Copy the lines exactly as they appear, starting with the first line of the records and ending with the line that contains "Illesteva (370, 132)".

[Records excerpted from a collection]
--- START ---
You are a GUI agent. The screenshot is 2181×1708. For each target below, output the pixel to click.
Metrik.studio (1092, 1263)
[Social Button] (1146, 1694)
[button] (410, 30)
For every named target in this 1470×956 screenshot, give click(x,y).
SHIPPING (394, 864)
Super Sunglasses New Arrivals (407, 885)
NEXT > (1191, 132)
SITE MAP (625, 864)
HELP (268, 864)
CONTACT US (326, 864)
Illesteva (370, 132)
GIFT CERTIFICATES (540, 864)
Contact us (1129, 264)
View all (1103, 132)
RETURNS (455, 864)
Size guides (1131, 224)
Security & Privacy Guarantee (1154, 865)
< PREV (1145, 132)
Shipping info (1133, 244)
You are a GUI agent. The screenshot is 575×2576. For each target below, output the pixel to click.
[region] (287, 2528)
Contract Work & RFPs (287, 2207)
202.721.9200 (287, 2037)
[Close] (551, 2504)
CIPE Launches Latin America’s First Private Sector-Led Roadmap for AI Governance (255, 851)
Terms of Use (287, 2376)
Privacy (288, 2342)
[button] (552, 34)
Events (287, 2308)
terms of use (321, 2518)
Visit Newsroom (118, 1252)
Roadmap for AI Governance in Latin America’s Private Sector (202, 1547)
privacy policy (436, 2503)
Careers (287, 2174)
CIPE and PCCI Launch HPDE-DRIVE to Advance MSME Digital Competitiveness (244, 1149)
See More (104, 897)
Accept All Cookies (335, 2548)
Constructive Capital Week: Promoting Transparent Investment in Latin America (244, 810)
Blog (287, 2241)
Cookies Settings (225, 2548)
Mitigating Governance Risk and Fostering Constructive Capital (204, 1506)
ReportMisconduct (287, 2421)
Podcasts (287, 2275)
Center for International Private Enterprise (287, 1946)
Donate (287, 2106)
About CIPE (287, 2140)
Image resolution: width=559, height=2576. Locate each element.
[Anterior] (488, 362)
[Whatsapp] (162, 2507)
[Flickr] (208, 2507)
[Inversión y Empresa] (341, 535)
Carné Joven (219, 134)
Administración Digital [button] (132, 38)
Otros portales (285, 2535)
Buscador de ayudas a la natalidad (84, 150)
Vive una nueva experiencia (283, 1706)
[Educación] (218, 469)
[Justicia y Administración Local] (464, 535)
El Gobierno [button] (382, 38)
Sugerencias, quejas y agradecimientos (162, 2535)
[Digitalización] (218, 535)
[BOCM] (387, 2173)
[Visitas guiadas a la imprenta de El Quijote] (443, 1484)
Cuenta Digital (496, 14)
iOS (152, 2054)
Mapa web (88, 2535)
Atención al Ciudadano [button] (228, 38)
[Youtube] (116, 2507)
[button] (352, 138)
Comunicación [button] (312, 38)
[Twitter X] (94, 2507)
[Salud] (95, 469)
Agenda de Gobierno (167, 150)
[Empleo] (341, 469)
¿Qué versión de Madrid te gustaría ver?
--- END ---
# Reply:
You are a GUI agent. The screenshot is 2181×1708. For each target below, output the pixel to click.
Metrik.studio (1092, 1263)
[Social Button] (1146, 1694)
[button] (410, 30)
For every named target in this 1470×956 screenshot, give click(x,y).
SHIPPING (394, 864)
Super Sunglasses New Arrivals (407, 885)
NEXT > (1191, 132)
SITE MAP (625, 864)
HELP (268, 864)
CONTACT US (326, 864)
Illesteva (370, 132)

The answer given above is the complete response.